__YOUR OBJECTIVE__.
Every line containing "resolution" should be copied out. Go through the entries and find them.

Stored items

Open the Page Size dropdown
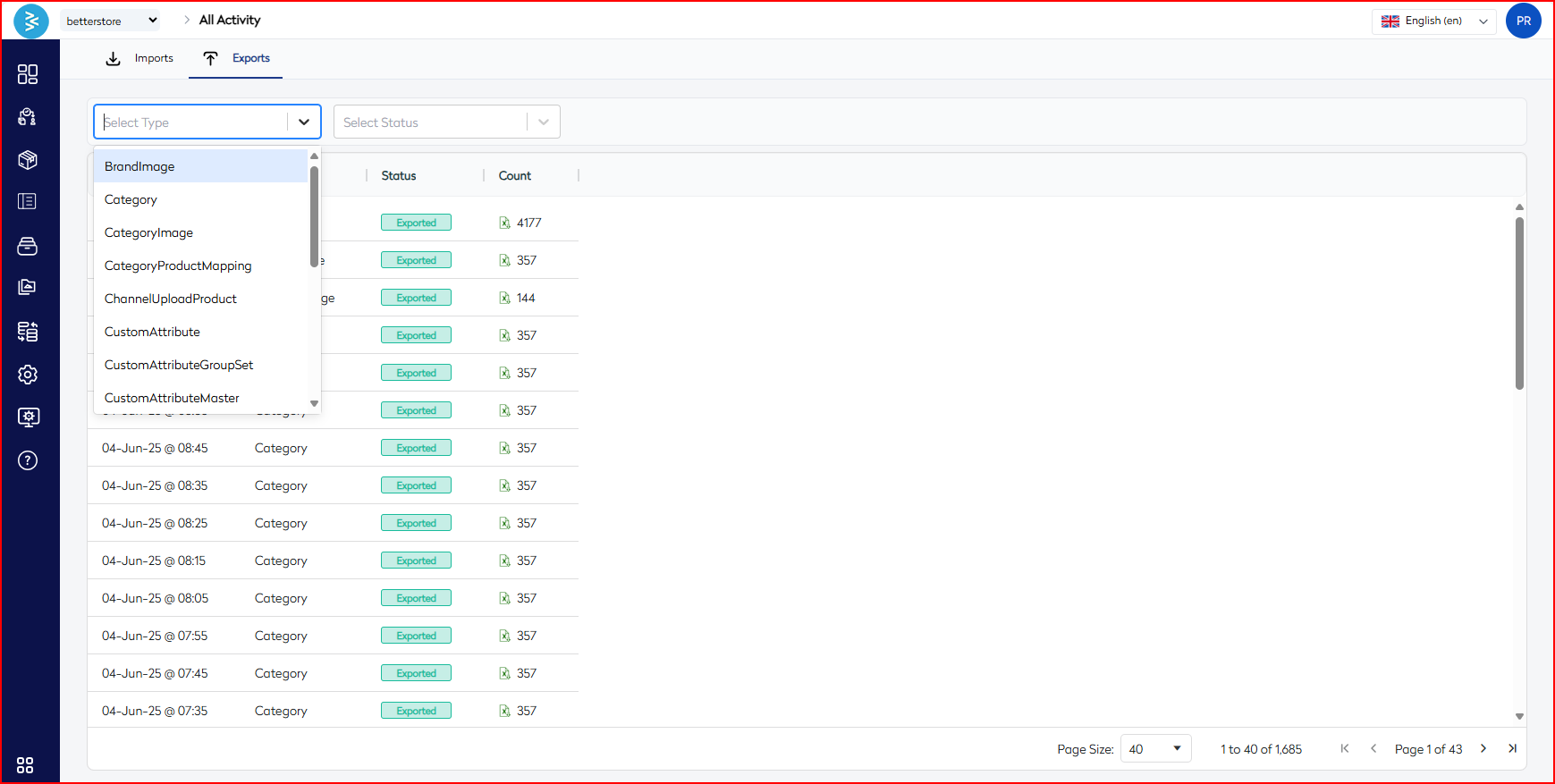1555x784 pixels. point(1155,749)

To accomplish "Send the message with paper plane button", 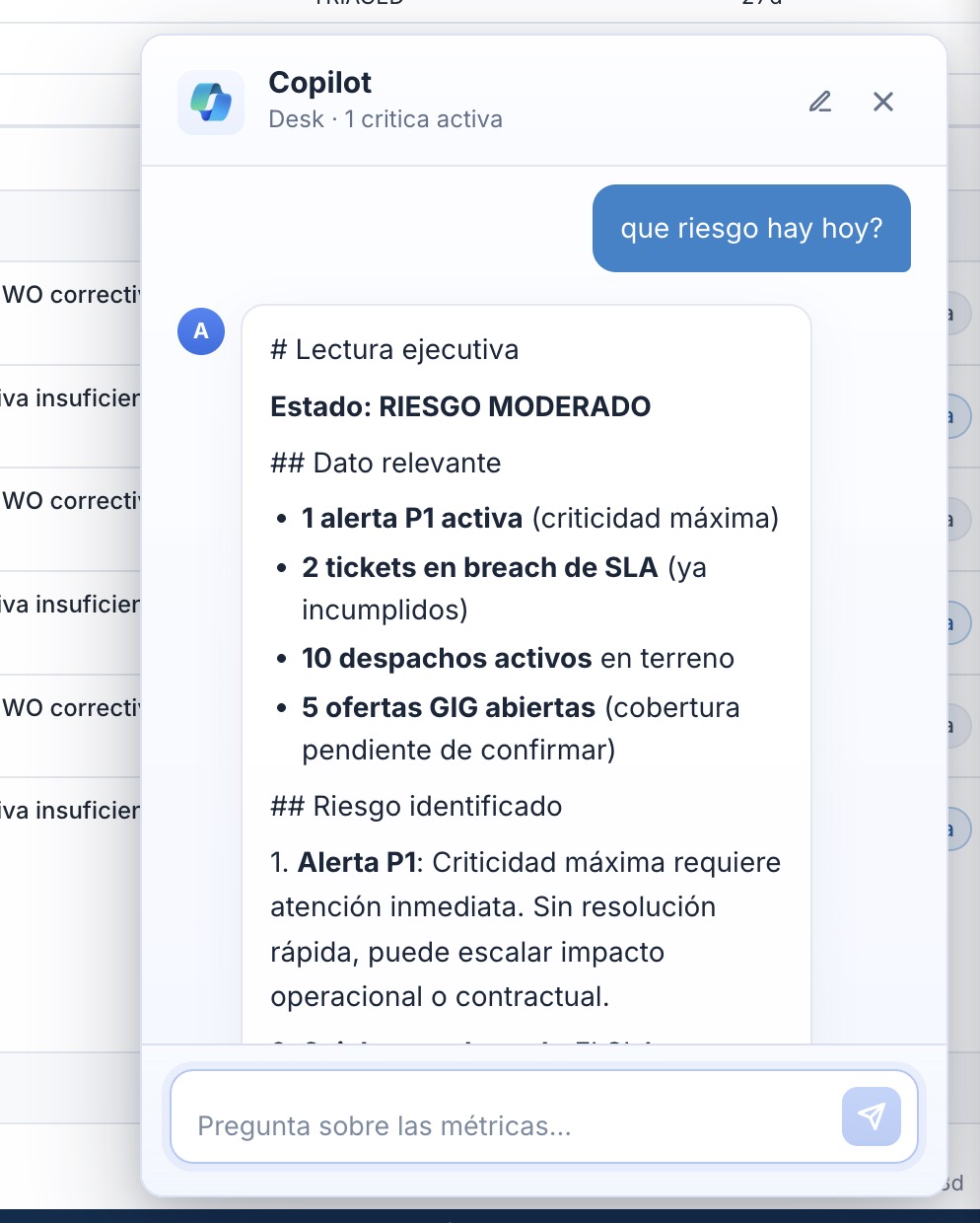I will (872, 1116).
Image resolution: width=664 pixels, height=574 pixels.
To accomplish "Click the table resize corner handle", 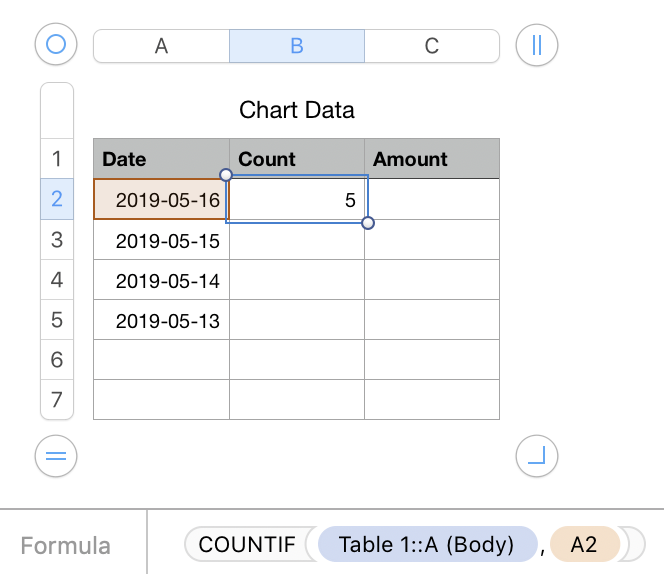I will tap(537, 456).
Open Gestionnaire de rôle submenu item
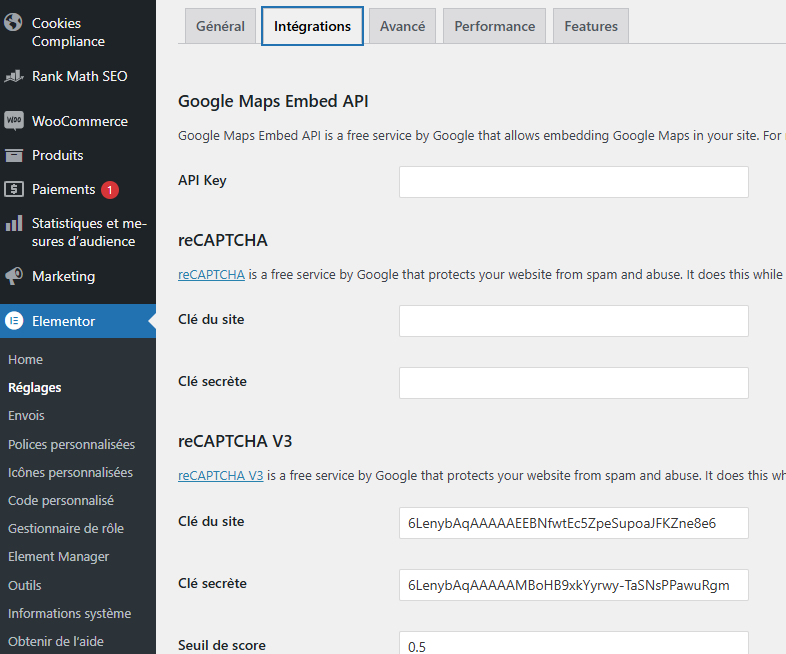Screen dimensions: 786x654 pos(66,528)
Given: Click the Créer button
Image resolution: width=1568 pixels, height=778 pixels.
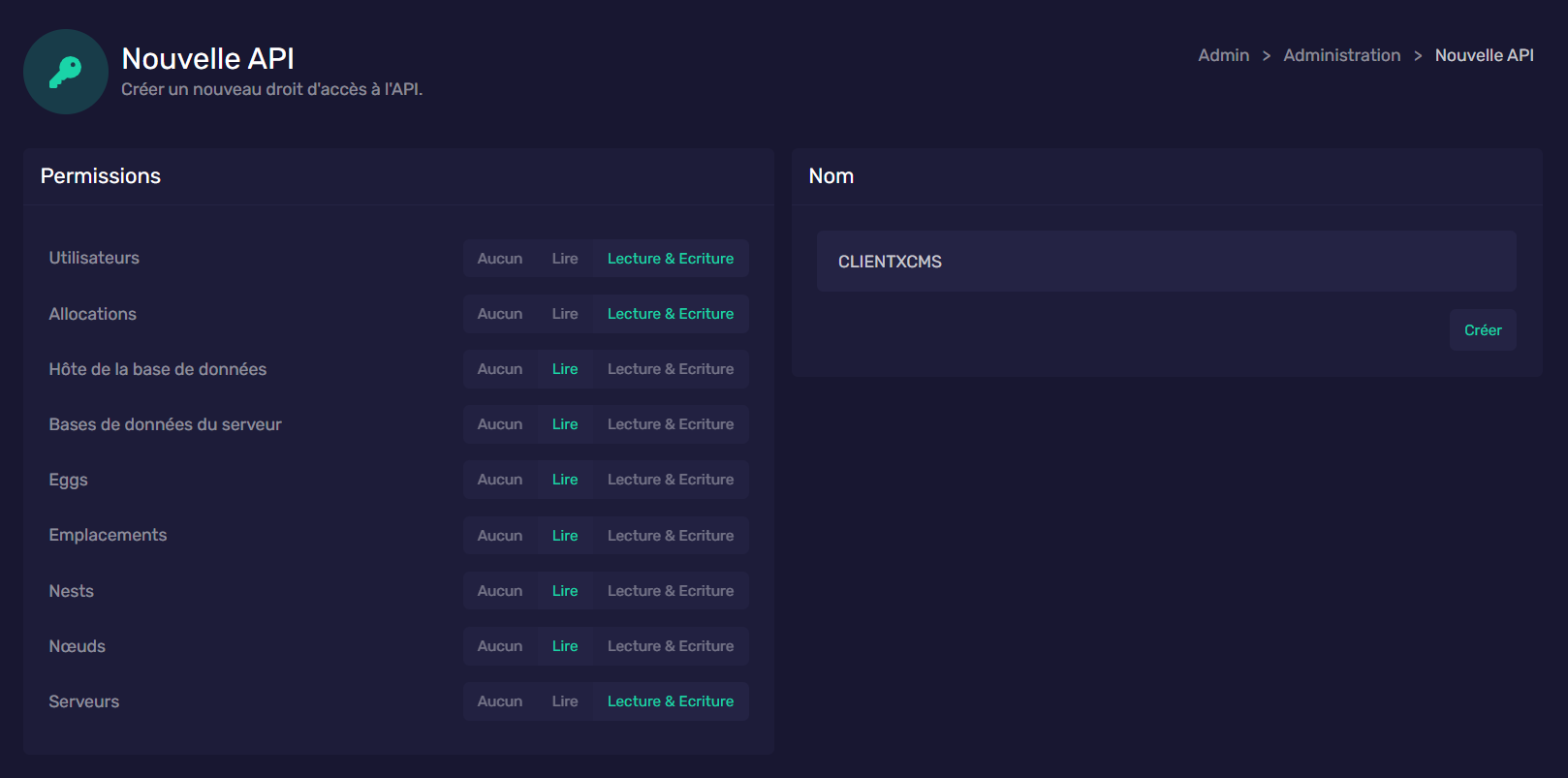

__RESULT FOR THIS EXERCISE__.
Image resolution: width=664 pixels, height=574 pixels.
Image resolution: width=1568 pixels, height=778 pixels.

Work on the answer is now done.